PAGE TEXT:
------------------------------------------------

Artemis Fowl by Eoin Colfer

I got hold of the second Artemis Fowl book first from a book sale. Then the first Artemis Fowl was offered for free on Kindle. I had these two books for a couple of years but there are so many books, so little time! I decided to finally give the first book a try while waiting for my turn for “Mocking Jay” at the San Francisco Public Library.

“Artemis Fowl” is about an impertinent, arrogant and parentified twelve year old boy genius. It was hard for me to relate to the character at first because my two nephews (my boys after my own heart) are almost 12 years old themselves. There are just no similarities between my nephews and Artemis Fowl. Thank God! In fact, I had to keep reminding myself every time that I was reading about a 12 year old boy whose mother was very ill and whose father was missing, instead of what felt like a 40 year old power-hungry man with an assassin as his personal assistant. 

 It turned out to be a very enjoyable read with lots of interesting characters — a centaur, fairies, sprites, goblins, troll, etc but not in a cutesie fairy tale kinda way. Yes, they do use magic but they are also very high-tech.

------------------------------------------------

DATA PROVIDED:
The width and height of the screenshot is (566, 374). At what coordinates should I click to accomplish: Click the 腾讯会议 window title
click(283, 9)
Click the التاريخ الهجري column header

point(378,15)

------------------------------------------------

TASKS:
1. In the Artemis Fowl review, duplicate everything from "I got hold of" down to "Francisco Public Library.".
2. According to the Artemis Fowl review, how did the reviewer get the first Artemis Fowl book?

SOLVED TASKS:
1.
I got hold of the second Artemis Fowl book first from a book sale. Then the first Artemis Fowl was offered for free on Kindle. I had these two books for a couple of years but there are so many books, so little time! I decided to finally give the first book a try while waiting for my turn for “Mocking Jay” at the San Francisco Public Library.

2. It was offered for free on Kindle.